### Text to read
-- begin --
He then decided ​to learn about distillation from those who were doing it, so he backpacked through Europe, beginning with a one-way ticket to Edinburgh. One of the places he came upon in Percy, in the Highlands of Scotland was a little distillery there run by a husband and wife. They were using these special types of pot stills and since Nick was the only person there they gave him a tour of the place and he was hooked. They told him that they got their still from a fifth generation mom and pop shop out of the Black Forest in Germany that produces all of these pot stills. While he was coming up from Switzerland into Germany he reached out to the family and they were happy enough to pick him up from the train station and bring him to their house and their manufacturing facility. Later they gave him a tour of their whole operation, which left Nick with a lasting impression of how he was going to create his own space when he returned home.
-- end --
### Material
-- begin --
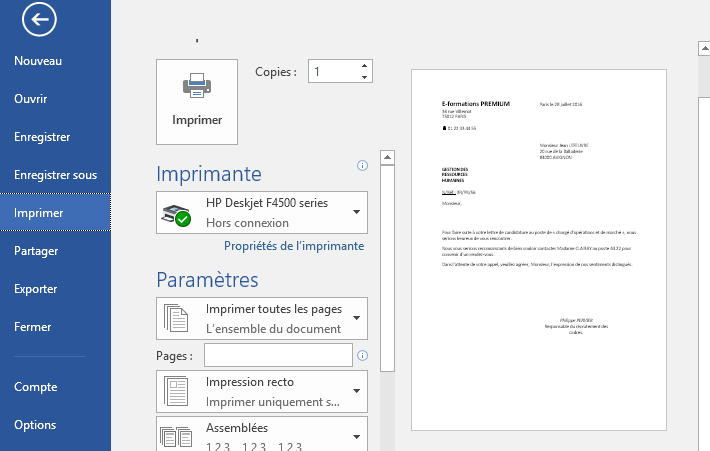
Task: Expand the Imprimer toutes les pages dropdown
Action: pyautogui.click(x=356, y=319)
-- end --
### Exercise set
**A)** Answer these questions using the passage about Nick learning distillation in Europe:
(i) What city was Nick's one-way ticket to?
(ii) Who ran the little distillery he came upon in the Highlands of Scotland?
(iii) Where was the shop that produces the pot stills located?
**B)** Continue the passage about Nick learning distillation in Europe, picking up after its final sentence.

### Written answers
**A)**
(i) Edinburgh
(ii) A husband and wife
(iii) The Black Forest in Germany

**B)**
Nick Spiegel gradually became the founder of Jayne Street Distilling Co. after having refined his skills at Element 47 at The LIttle Nell, and Rogowski Farm, and creating the beverage program at Brown Barn Farms. Nick has created over 300 unique cocktails and promotes sustainability in his production. Nick’s dedication to handcrafted quality, local ingredients, and sustainable practices define Jayne Street Distilling Co., [https://www.jaynestreetdistilling.com/], which is open Friday through Sunday.

Photo credits: Peter Lyons Hall (L to R: Bartender Maeve, Distiller Nick Spiegel, and Bartender Lily)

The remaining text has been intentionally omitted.